-- start Input rows --

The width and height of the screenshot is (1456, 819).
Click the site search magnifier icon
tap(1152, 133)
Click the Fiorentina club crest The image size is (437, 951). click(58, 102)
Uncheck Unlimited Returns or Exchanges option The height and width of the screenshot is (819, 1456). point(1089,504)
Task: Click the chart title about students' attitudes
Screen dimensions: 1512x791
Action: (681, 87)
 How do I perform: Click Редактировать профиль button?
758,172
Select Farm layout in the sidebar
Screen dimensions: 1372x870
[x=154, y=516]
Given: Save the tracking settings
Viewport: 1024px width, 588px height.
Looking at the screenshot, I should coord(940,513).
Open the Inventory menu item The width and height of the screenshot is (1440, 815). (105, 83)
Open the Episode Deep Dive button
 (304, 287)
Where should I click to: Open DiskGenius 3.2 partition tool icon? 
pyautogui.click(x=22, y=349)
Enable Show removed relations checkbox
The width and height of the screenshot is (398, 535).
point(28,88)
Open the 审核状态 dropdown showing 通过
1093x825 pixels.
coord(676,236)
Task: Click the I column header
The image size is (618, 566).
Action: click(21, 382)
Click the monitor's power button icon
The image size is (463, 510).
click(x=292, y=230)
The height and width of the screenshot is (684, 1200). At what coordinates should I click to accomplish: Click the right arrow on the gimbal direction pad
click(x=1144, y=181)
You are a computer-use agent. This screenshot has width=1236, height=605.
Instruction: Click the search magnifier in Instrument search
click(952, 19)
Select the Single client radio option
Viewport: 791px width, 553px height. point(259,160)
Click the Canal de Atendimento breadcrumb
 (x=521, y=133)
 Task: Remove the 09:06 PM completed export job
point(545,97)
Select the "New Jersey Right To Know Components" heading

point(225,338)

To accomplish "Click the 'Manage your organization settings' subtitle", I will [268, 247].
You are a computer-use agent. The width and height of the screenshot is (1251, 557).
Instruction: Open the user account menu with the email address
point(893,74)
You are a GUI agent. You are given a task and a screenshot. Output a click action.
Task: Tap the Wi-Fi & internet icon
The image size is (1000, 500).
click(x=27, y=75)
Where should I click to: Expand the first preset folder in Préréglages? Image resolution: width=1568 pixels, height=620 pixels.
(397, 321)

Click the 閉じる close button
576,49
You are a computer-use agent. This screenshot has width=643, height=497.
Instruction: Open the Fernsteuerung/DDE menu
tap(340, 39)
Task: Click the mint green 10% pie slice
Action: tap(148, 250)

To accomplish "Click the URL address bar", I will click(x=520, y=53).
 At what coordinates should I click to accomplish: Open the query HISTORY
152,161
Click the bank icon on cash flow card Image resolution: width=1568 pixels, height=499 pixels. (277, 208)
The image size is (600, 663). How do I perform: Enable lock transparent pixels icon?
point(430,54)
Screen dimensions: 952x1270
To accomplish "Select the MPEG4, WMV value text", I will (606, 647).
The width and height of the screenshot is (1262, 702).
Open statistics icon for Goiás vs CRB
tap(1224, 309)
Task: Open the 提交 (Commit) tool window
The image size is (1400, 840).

-- end Input rows --

> Work to do
Please type out every one of the lines above again, character for character.

> Exercise result
The width and height of the screenshot is (1456, 819).
Click the site search magnifier icon
tap(1152, 133)
Click the Fiorentina club crest The image size is (437, 951). click(58, 102)
Uncheck Unlimited Returns or Exchanges option The height and width of the screenshot is (819, 1456). point(1089,504)
Task: Click the chart title about students' attitudes
Screen dimensions: 1512x791
Action: (681, 87)
 How do I perform: Click Редактировать профиль button?
758,172
Select Farm layout in the sidebar
Screen dimensions: 1372x870
[x=154, y=516]
Given: Save the tracking settings
Viewport: 1024px width, 588px height.
Looking at the screenshot, I should coord(940,513).
Open the Inventory menu item The width and height of the screenshot is (1440, 815). (105, 83)
Open the Episode Deep Dive button
 (304, 287)
Where should I click to: Open DiskGenius 3.2 partition tool icon? 
pyautogui.click(x=22, y=349)
Enable Show removed relations checkbox
The width and height of the screenshot is (398, 535).
point(28,88)
Open the 审核状态 dropdown showing 通过
1093x825 pixels.
coord(676,236)
Task: Click the I column header
The image size is (618, 566).
Action: click(21, 382)
Click the monitor's power button icon
The image size is (463, 510).
click(x=292, y=230)
The height and width of the screenshot is (684, 1200). At what coordinates should I click to accomplish: Click the right arrow on the gimbal direction pad
click(x=1144, y=181)
You are a computer-use agent. This screenshot has width=1236, height=605.
Instruction: Click the search magnifier in Instrument search
click(952, 19)
Select the Single client radio option
Viewport: 791px width, 553px height. point(259,160)
Click the Canal de Atendimento breadcrumb
 (x=521, y=133)
 Task: Remove the 09:06 PM completed export job
point(545,97)
Select the "New Jersey Right To Know Components" heading

point(225,338)

To accomplish "Click the 'Manage your organization settings' subtitle", I will [268, 247].
You are a computer-use agent. The width and height of the screenshot is (1251, 557).
Instruction: Open the user account menu with the email address
point(893,74)
You are a GUI agent. You are given a task and a screenshot. Output a click action.
Task: Tap the Wi-Fi & internet icon
The image size is (1000, 500).
click(x=27, y=75)
Where should I click to: Expand the first preset folder in Préréglages? Image resolution: width=1568 pixels, height=620 pixels.
(397, 321)

Click the 閉じる close button
576,49
You are a computer-use agent. This screenshot has width=643, height=497.
Instruction: Open the Fernsteuerung/DDE menu
tap(340, 39)
Task: Click the mint green 10% pie slice
Action: tap(148, 250)

To accomplish "Click the URL address bar", I will click(x=520, y=53).
 At what coordinates should I click to accomplish: Open the query HISTORY
152,161
Click the bank icon on cash flow card Image resolution: width=1568 pixels, height=499 pixels. (277, 208)
The image size is (600, 663). How do I perform: Enable lock transparent pixels icon?
point(430,54)
Screen dimensions: 952x1270
To accomplish "Select the MPEG4, WMV value text", I will (606, 647).
The width and height of the screenshot is (1262, 702).
Open statistics icon for Goiás vs CRB
tap(1224, 309)
Task: Open the 提交 (Commit) tool window
The image size is (1400, 840).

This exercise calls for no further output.